When it comes to costs, raw commodities including meat, poultry, and seafood items stood up as the largest component, accounting for 46.5% of the whole budget. In FY22, this expense increased 74.3% to Rs 554 crore.

In FY22, spending on employee benefits increased 76% to Rs 209.5 crore. Costs for advertising, promotions, and shipping and delivery increased by 2.6X and 2.3X, to Rs 170 crore and Rs 65.2 crore, respectively. During the same time period, the company also spent Rs 24.42 crore on information technology.

In FY22, Licious’ overall costs increased by 85.5% to Rs 1,191 crore, while its losses increased by 2.3X to Rs 855 crore. During FY22, cash outflows from operations increased by over 2X to Rs 416 crore from Rs 200 crore.

In terms of ratios, the EBITDA margin declined to -62.72% throughout the course of the year, which could be attributed to an increase in expenses of almost 85%. During FY22, the company invested Rs 1.74 for every rupee of operating revenue.

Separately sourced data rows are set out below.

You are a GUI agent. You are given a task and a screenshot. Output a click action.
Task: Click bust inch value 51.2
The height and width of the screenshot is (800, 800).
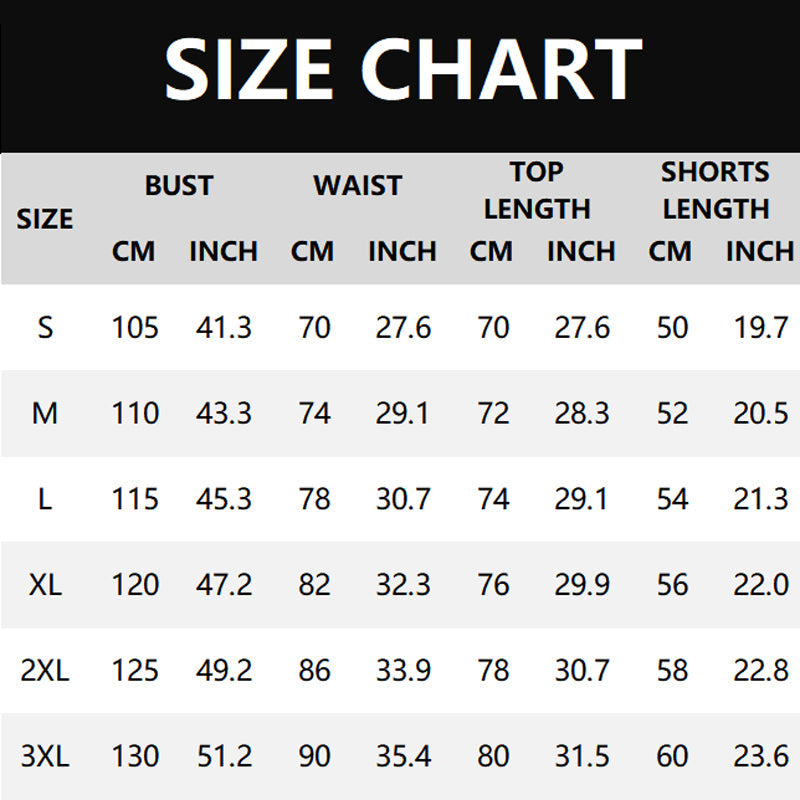[224, 756]
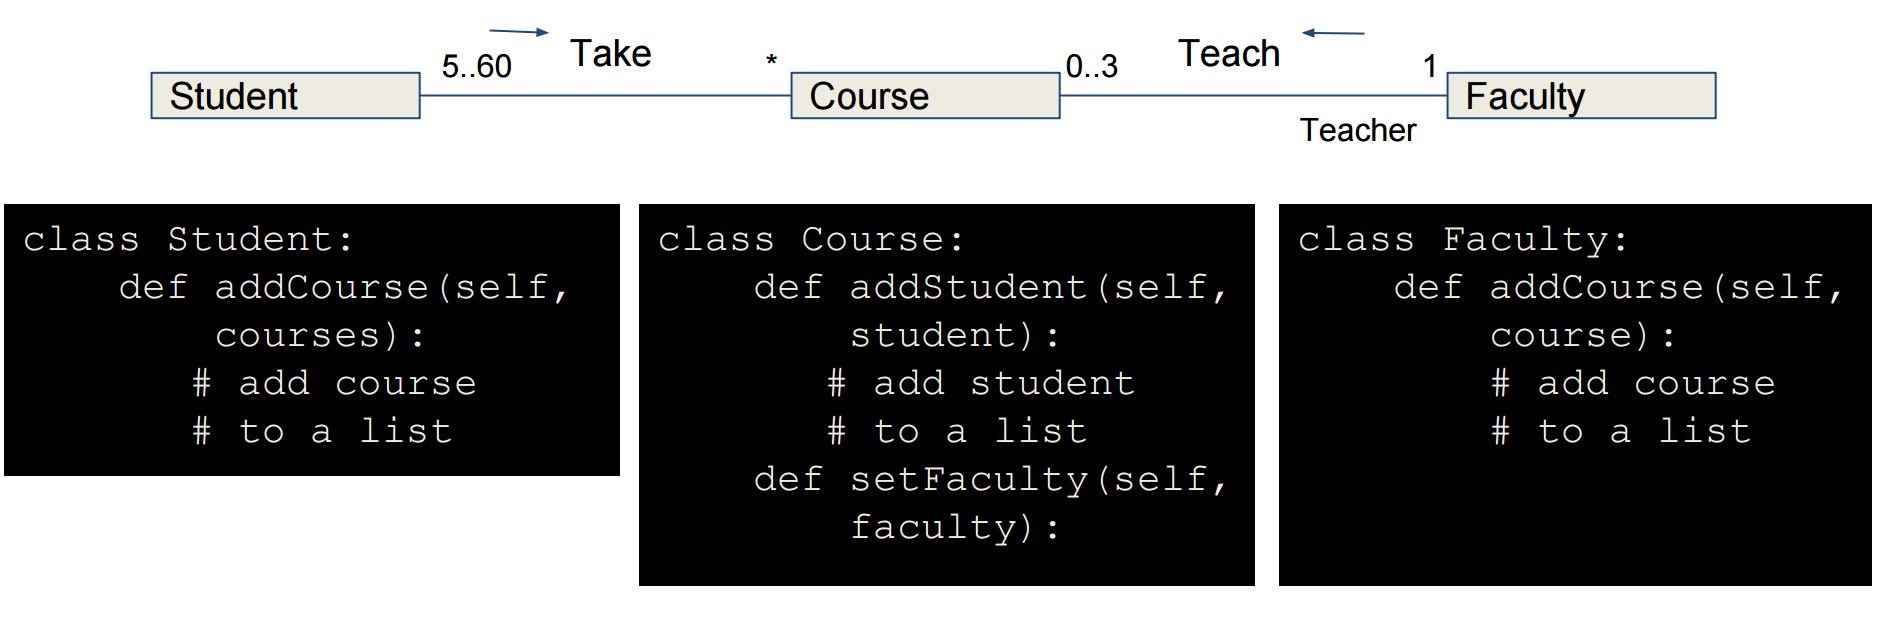Click the class Faculty code header

click(x=1463, y=240)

Despite the company having a significant impact on the category, the metrics for a Unicorn don’t seem all that promising. That is caused by two things. Pricing and retaining customers. Licious costs far more than offline markets, which makes the sustainability of its clientele very dubious. The company has shown some actual innovation and category extension with its spreads in the past and the meat and masala biriyanis in the present, despite the lack of a segment-wise break up being provided. While it has undoubtedly proven many critics incorrect, most notably those who laughed at people who bought meat online in large enough quantities, it may soon discover that the largest meat processors in the nation have discovered the next stage of growth. outside of the nation.